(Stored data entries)
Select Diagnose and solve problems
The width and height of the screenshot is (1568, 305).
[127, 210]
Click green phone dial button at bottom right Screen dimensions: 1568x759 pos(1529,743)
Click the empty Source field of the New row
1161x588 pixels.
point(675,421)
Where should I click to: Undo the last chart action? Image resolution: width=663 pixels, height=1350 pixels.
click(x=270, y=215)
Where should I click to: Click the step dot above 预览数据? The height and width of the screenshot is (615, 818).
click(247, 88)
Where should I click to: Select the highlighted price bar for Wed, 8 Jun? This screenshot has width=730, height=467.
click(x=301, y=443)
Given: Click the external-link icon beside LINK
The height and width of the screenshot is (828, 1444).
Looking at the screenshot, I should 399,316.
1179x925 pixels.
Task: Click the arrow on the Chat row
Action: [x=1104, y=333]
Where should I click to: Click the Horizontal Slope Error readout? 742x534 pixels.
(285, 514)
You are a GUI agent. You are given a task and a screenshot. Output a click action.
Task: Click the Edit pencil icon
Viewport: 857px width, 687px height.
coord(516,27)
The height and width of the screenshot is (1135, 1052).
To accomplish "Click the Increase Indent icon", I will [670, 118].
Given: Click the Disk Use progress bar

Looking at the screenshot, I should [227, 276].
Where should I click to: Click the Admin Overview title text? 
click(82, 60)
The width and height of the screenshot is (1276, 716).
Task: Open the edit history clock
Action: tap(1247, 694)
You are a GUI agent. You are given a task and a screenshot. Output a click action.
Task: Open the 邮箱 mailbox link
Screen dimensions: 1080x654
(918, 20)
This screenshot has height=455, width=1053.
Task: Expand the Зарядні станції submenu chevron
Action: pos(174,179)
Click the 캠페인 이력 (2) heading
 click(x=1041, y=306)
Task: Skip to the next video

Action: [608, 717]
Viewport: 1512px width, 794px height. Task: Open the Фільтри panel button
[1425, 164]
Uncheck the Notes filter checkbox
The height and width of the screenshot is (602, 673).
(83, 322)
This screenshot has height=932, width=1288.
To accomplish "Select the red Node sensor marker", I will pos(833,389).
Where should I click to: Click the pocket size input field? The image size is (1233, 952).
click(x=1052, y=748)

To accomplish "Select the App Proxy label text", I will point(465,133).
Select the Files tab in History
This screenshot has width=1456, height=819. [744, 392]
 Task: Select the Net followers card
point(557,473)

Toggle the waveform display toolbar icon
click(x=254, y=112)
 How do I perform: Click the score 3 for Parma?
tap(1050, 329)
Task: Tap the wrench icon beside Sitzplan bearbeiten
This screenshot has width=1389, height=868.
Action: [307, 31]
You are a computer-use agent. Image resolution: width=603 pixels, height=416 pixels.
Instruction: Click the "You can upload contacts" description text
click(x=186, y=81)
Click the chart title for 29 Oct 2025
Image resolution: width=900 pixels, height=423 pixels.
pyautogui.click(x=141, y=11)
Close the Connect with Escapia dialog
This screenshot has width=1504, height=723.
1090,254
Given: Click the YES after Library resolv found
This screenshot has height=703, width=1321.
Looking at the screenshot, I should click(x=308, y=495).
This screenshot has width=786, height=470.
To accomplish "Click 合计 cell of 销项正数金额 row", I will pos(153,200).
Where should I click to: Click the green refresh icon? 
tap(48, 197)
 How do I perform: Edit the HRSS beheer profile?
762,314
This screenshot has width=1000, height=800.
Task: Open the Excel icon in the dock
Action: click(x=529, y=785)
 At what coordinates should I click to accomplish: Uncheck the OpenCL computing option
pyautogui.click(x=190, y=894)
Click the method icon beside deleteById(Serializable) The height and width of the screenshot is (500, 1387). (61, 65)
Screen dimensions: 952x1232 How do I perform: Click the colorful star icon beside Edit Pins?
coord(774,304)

__INSTRUCTIONS TO FOLLOW__: Would you print all of the records exactly as they were given?

__RESULT FOR THIS EXERCISE__:
Select Diagnose and solve problems
The width and height of the screenshot is (1568, 305).
[127, 210]
Click green phone dial button at bottom right Screen dimensions: 1568x759 pos(1529,743)
Click the empty Source field of the New row
1161x588 pixels.
point(675,421)
Where should I click to: Undo the last chart action? Image resolution: width=663 pixels, height=1350 pixels.
click(x=270, y=215)
Where should I click to: Click the step dot above 预览数据? The height and width of the screenshot is (615, 818).
click(247, 88)
Where should I click to: Select the highlighted price bar for Wed, 8 Jun? This screenshot has width=730, height=467.
click(x=301, y=443)
Given: Click the external-link icon beside LINK
The height and width of the screenshot is (828, 1444).
Looking at the screenshot, I should 399,316.
1179x925 pixels.
Task: Click the arrow on the Chat row
Action: [x=1104, y=333]
Where should I click to: Click the Horizontal Slope Error readout? 742x534 pixels.
(285, 514)
You are a GUI agent. You are given a task and a screenshot. Output a click action.
Task: Click the Edit pencil icon
Viewport: 857px width, 687px height.
coord(516,27)
The height and width of the screenshot is (1135, 1052).
To accomplish "Click the Increase Indent icon", I will [670, 118].
Given: Click the Disk Use progress bar

Looking at the screenshot, I should [227, 276].
Where should I click to: Click the Admin Overview title text? 
click(82, 60)
The width and height of the screenshot is (1276, 716).
Task: Open the edit history clock
Action: tap(1247, 694)
You are a GUI agent. You are given a task and a screenshot. Output a click action.
Task: Open the 邮箱 mailbox link
Screen dimensions: 1080x654
(918, 20)
This screenshot has height=455, width=1053.
Task: Expand the Зарядні станції submenu chevron
Action: pos(174,179)
Click the 캠페인 이력 (2) heading
 click(x=1041, y=306)
Task: Skip to the next video

Action: [608, 717]
Viewport: 1512px width, 794px height. Task: Open the Фільтри panel button
[1425, 164]
Uncheck the Notes filter checkbox
The height and width of the screenshot is (602, 673).
(83, 322)
This screenshot has height=932, width=1288.
To accomplish "Select the red Node sensor marker", I will pos(833,389).
Where should I click to: Click the pocket size input field? The image size is (1233, 952).
click(x=1052, y=748)

To accomplish "Select the App Proxy label text", I will point(465,133).
Select the Files tab in History
This screenshot has width=1456, height=819. [744, 392]
 Task: Select the Net followers card
point(557,473)

Toggle the waveform display toolbar icon
click(x=254, y=112)
 How do I perform: Click the score 3 for Parma?
tap(1050, 329)
Task: Tap the wrench icon beside Sitzplan bearbeiten
This screenshot has width=1389, height=868.
Action: [307, 31]
You are a computer-use agent. Image resolution: width=603 pixels, height=416 pixels.
Instruction: Click the "You can upload contacts" description text
click(x=186, y=81)
Click the chart title for 29 Oct 2025
Image resolution: width=900 pixels, height=423 pixels.
pyautogui.click(x=141, y=11)
Close the Connect with Escapia dialog
This screenshot has width=1504, height=723.
1090,254
Given: Click the YES after Library resolv found
This screenshot has height=703, width=1321.
Looking at the screenshot, I should click(x=308, y=495).
This screenshot has width=786, height=470.
To accomplish "Click 合计 cell of 销项正数金额 row", I will pos(153,200).
Where should I click to: Click the green refresh icon? 
tap(48, 197)
 How do I perform: Edit the HRSS beheer profile?
762,314
This screenshot has width=1000, height=800.
Task: Open the Excel icon in the dock
Action: click(x=529, y=785)
 At what coordinates should I click to accomplish: Uncheck the OpenCL computing option
pyautogui.click(x=190, y=894)
Click the method icon beside deleteById(Serializable) The height and width of the screenshot is (500, 1387). (61, 65)
Screen dimensions: 952x1232 How do I perform: Click the colorful star icon beside Edit Pins?
coord(774,304)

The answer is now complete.